Data listing ▸
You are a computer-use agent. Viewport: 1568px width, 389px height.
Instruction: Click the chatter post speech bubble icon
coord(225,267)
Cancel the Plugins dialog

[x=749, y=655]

What needs to be done ▸
Retype the lines above exactly as they are, without changing anything.

Completed task ▸
You are a computer-use agent. Viewport: 1568px width, 389px height.
Instruction: Click the chatter post speech bubble icon
coord(225,267)
Cancel the Plugins dialog

[x=749, y=655]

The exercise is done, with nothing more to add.